# START OF SELECTED TEXT

The example above is quite simple, but it has proved that such a simulator can serve system studies. More advanced topics are possible. Sampling intensity is an interesting question, since it decides the number of transceivers, thus the cost of the system in practice. In [5], based on a lot of measurement results, it is commented that the sampling step does not need to strictly follow the Nyquist sampling criteria when a high-gain antenna is applied. We have simulated the experiments by the simulator. Since experiments are implemented in the anechoic chamber, the reflectivity of the background is simply defined to be zero in the simulations. Various sampling steps have been studied, from half a wavelength to ten wavelengths, with half a wavelength as the increment.

# END OF SELECTED TEXT

-- PROBLEM 1 --
In the passage on the simulator, what range of sampling steps was studied, and in what increment?

# START OF DATA SUPPLIED

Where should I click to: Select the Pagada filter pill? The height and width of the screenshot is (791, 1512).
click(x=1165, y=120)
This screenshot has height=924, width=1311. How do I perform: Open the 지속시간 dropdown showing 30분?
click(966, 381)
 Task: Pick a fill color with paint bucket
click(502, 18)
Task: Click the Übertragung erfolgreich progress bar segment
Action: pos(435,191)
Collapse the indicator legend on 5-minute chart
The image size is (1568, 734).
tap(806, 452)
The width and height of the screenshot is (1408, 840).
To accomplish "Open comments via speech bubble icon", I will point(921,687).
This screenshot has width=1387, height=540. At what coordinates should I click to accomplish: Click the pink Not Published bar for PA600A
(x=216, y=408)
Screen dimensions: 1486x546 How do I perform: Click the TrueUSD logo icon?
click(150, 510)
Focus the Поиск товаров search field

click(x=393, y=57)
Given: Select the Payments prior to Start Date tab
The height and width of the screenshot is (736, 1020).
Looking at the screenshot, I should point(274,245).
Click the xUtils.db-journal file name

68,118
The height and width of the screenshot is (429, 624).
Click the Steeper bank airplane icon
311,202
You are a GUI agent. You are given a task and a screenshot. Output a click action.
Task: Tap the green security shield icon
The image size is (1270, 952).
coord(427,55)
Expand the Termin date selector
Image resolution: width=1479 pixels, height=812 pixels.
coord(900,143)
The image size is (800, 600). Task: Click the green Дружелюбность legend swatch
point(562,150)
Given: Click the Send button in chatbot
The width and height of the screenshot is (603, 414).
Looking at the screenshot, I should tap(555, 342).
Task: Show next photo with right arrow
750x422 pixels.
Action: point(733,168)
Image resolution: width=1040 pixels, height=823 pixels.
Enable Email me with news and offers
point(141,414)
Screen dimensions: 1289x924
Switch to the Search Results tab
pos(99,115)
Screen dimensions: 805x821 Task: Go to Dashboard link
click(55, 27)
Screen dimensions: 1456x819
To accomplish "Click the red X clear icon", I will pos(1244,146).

# END OF DATA SUPPLIED

-- PROBLEM 2 --
Write out the rows above exactly, from the line containing "The image size is (800, 600)." through the last line of the rows.

-- FULL OUTPUT 1 --
From half a wavelength to ten wavelengths, in increments of half a wavelength.

-- FULL OUTPUT 2 --
The image size is (800, 600). Task: Click the green Дружелюбность legend swatch
point(562,150)
Given: Click the Send button in chatbot
The width and height of the screenshot is (603, 414).
Looking at the screenshot, I should tap(555, 342).
Task: Show next photo with right arrow
750x422 pixels.
Action: point(733,168)
Image resolution: width=1040 pixels, height=823 pixels.
Enable Email me with news and offers
point(141,414)
Screen dimensions: 1289x924
Switch to the Search Results tab
pos(99,115)
Screen dimensions: 805x821 Task: Go to Dashboard link
click(55, 27)
Screen dimensions: 1456x819
To accomplish "Click the red X clear icon", I will pos(1244,146).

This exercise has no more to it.